About half of the people with RA develop rheumatoid nodules – lumps of tissue that form under the skin, often over bony areas exposed to pressure, such as fingers or elbows. Unless the nodule is located in a sensitive spot, such as where you hold a pen, treatment may not be necessary. Nodules sometimes disappear on their own; disease-modifying antirheumatic drugs (DMARDs), a category of drugs that inhibits the disease process, can cause them to vanish as well.

Skin is also susceptible to RA drugs. Corticosteroids, which mimic the naturally occurring hormone cortisol to control inflammation, can cause thinning of the skin and susceptibility to bruising. Non-steroidal anti-inflammatory drugs (NSAIDs), which treat inflammation, and Methotrexate, a widely prescribed DMARD, can cause sun sensitivity. People taking biologic response modifiers, or biologics, a sub-category of DMARDs designed to stop inflammation at the cellular level, may develop a rash at the injection site.

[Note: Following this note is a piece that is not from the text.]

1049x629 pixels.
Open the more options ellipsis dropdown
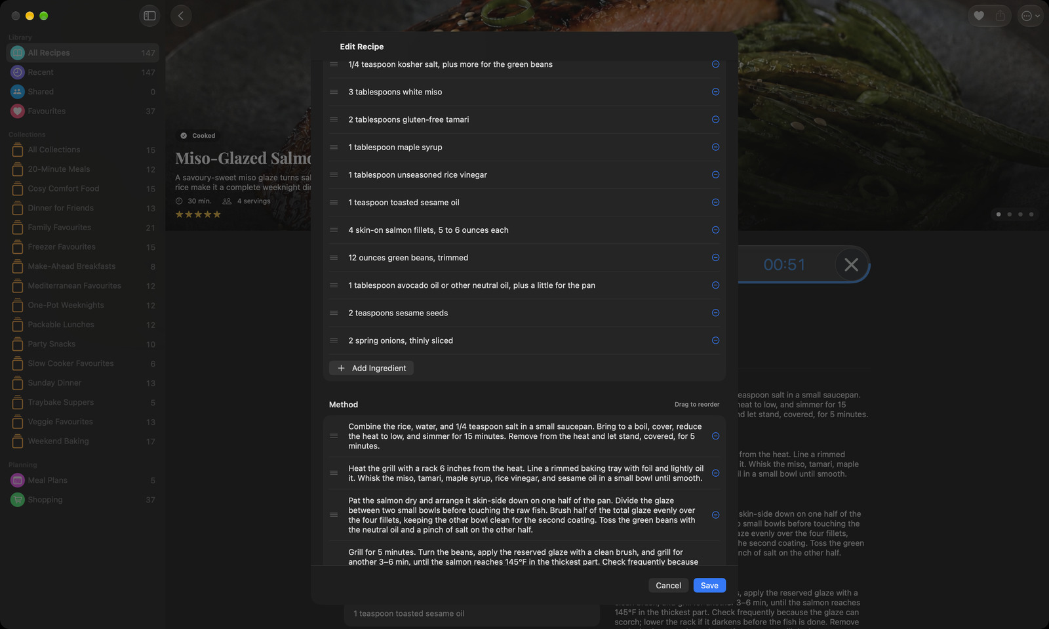pyautogui.click(x=1030, y=16)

Some people with rheumatoid arthritis may develop an inflammation of the eyes known as scleritis. Symptoms include pain, redness, blurred vision and light sensitivity. Treatment is usually eye drops, NSAIDs or a corticosteroid. A rare complication of scleritis is scleromalacia perforans, in which the eye may be permanently damaged by severe inflammation. RA can also cause uveitis, an inflammation of the area between the retina and the white of the eye, which, if not treated, could cause blindness. As a rule, people with RA should get eye checkups at least once a year. Corticosteroids may cause glaucoma and cataracts; hydroxychloroquine, in rare cases, causes pigment changes in the retina.


No one knows why, but people with RA tend to have a higher rate of gum disease, or gingivitis. Excellent oral hygiene is a must. Medications such as methotrexate can cause mouth sores or oral ulcers. For treatment, try a topical pain reliever or ask your doctor or dentist for a prescription mouthwash.